About 10 minutes walk away from where I’m writing this is Fellows Road, Belsize Park, north-west London where a man in his forties was reported stabbed just after 7pm yesterday evening.
The attack warranted less than a 40-word paragraph in today’s London Evening Standard. An online report said the victim was in a “stable condition” and that a man had been arrested in connection with the crime.
Of course I know nothing about the background to the stabbing – whether the men knew each other or if the violence was the result of a mugging. But it underlines knife crime is an ever-present threat in the capital.
In a separate article the newspaper reported latest police statistics show 40 Londoners a day are threatened by knives, of which more than a quarter suffer some injury.

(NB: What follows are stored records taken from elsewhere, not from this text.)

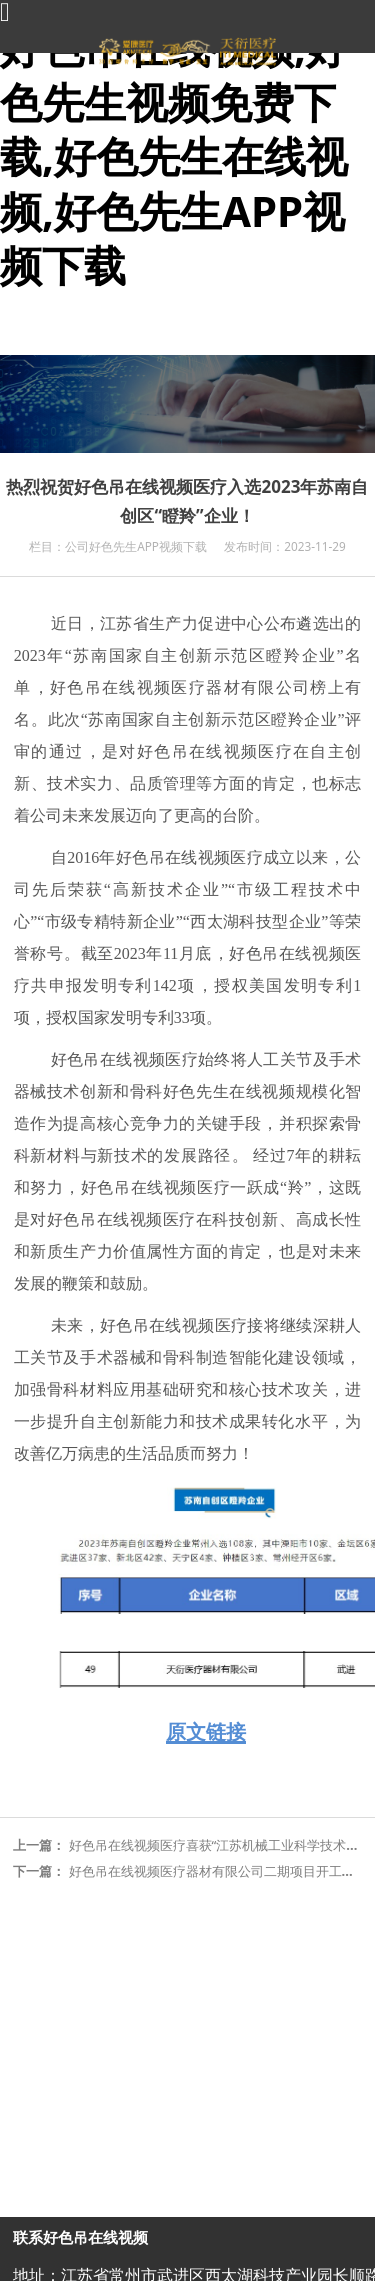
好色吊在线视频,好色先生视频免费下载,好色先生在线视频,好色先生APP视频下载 (174, 155)
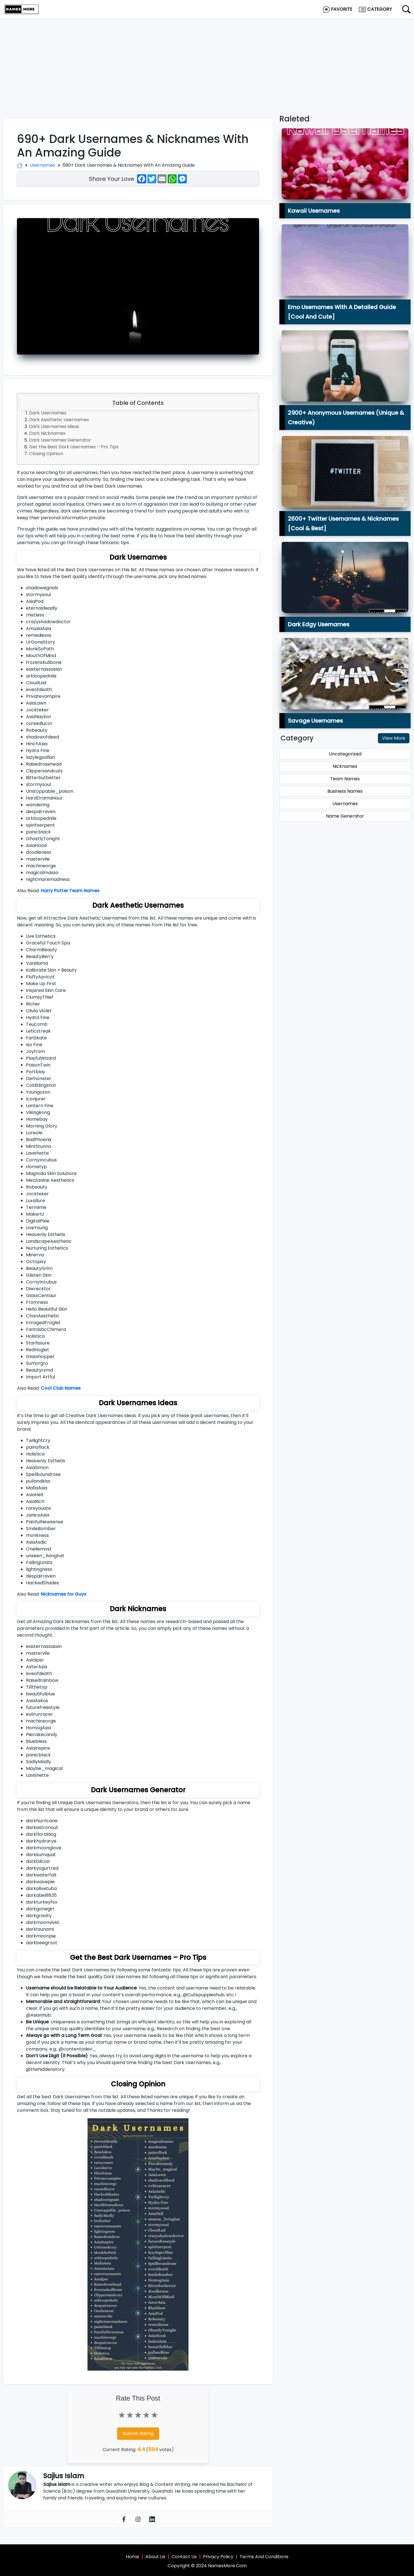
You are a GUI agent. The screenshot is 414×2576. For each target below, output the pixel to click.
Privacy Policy (218, 2556)
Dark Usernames (47, 413)
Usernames (42, 165)
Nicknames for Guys (63, 1594)
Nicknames (345, 766)
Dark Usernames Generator (60, 440)
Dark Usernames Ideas (54, 426)
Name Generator (345, 816)
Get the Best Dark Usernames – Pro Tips (74, 447)
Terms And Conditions (264, 2556)
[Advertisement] (207, 61)
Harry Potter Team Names (70, 890)
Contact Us (184, 2556)
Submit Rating (138, 2433)
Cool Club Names (61, 1388)
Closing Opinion (46, 453)
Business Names (345, 791)
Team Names (345, 779)
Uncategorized (345, 754)
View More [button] (393, 738)
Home (132, 2556)
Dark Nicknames (47, 433)
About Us (155, 2556)
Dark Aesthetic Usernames (59, 419)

Overall gun crime is down but those involving knives continue to rise despite a series of initiatives to address the threat.
The young are often the victims. Tragically five teenagers have been stabbed to death so far this year.
Between February and April, according to Met figures, London knife offences rose 8.3 per cent to 3,636 compared to the same three months last year.
The actual number is probably a good deal higher given anecdotal evidence that a considerable number of incidents involving knives go unreported.
There is no easy way of breaking the cycle where increasing levels of knife crimes encourage more youngsters to carry weapons for their “protection.” Everything has to be tried to stamp out this curse starting with better detection and stiffer sentencing. But these don't come cheap in a time of austerity.
What doesn’t make any sense is for local authorities to squeeze mentoring and other youth projects out of existence as part of the spending cuts. While the £18 million the Home Secretary Theresa May announced in February to combat knife, gun, and gang crime is hopelessly inadequate set against, say, what the UK is spending on its regime change adventure in Libya.